Wear Purple For Spirit Day!

One of the most frequent questions I am asked while advocating for LGBT social justice is:

“What can I do to help?”

My simplest suggestion: Make it known that you are a friend.

It is easy enough to get swamped by the diverse range of specific issues that accompany LGBT equality. In broad terms, increasing tolerance and compassion, means setting our sights on supporting basic human dignity as well as how we reflect the expression of that dignity through civil rights. I am particularly fond doing what I can to encourage increased awareness and tolerance in faith communities, as I myself have intimately experienced the important connection between a healthy spirit and human dignity. As I am finding out, equality is more than legislation, it is about the heart of community. It is about being open to being a friend.

Through the many Inside Out Faith events over the past year, some of the most heart-wrenching things I hear are the accounts of many who have been bullied because of their sexual orientation. It’s more than sticks and stones. Attacking the core dignity of a human being through words is only the beginning of what can later turn into physical harm. The cunning nature of prejudicial speech is the potential violence it may incite. If violence can begin with an expressed idea…then so too can peace.

That’s one of the reasons I’ll be wearing purple on October 19th.

Along with my good friends at GLAAD, I’m donning my colors to show that I am in the spirit of change. Let folks know your spirit…it begins with being seen as a friend.
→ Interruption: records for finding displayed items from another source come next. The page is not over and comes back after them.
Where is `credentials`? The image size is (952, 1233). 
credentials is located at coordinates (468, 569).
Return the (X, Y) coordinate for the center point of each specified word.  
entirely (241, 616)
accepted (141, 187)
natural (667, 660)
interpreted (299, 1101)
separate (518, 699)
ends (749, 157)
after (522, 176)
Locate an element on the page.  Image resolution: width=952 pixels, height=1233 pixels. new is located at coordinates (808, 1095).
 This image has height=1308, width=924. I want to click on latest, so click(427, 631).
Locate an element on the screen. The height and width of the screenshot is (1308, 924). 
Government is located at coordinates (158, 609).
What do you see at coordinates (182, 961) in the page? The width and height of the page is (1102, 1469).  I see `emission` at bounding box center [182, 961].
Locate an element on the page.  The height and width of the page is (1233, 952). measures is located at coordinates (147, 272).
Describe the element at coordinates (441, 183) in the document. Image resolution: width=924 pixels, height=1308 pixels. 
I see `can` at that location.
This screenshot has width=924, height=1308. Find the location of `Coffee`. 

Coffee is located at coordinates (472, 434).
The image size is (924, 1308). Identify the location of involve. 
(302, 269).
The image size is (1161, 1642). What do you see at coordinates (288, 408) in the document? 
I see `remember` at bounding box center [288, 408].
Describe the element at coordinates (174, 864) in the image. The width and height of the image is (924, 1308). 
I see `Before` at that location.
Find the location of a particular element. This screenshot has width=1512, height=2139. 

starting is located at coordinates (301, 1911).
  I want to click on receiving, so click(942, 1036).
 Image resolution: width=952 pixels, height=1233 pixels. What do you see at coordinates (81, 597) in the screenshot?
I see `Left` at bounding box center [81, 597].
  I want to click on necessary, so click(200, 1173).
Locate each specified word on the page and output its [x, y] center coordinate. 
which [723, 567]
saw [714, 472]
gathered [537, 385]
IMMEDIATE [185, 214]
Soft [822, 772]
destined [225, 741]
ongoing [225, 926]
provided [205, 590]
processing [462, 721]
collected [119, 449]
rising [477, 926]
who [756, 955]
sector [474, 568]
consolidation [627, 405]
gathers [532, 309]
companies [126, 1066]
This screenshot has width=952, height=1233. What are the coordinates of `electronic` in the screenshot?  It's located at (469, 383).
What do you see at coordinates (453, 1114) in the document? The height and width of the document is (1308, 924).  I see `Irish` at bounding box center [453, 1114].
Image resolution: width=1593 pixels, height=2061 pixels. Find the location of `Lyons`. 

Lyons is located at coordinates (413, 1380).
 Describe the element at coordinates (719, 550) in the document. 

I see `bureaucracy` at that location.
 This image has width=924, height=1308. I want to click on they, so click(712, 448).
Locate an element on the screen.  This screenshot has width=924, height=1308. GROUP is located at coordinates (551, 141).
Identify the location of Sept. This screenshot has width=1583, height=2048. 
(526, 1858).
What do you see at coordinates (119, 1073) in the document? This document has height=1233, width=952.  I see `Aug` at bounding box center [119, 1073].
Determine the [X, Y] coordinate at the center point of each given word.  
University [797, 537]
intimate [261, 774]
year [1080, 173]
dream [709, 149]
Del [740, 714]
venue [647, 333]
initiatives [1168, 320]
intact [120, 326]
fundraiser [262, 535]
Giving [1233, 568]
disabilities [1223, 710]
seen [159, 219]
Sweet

  1. The issue of disrespect is no small thing. Its deepest root lies in the perception of unequal spiritual status – the inequality of being before God. It is and has been the source of violence, bloodshed, wars, feelings of humiliation, motives toward revenge, and of hatred so intense that the wish to obliterate the ‘other’ becomes natural, even inevitable. Being deprived of human dignity on the level of one’s being can, and often has, fostered the most intense kind of anger among dispossessed people everywhere. We may well ask if such anger is indigenous to the human heart, and if so, how it can be healed?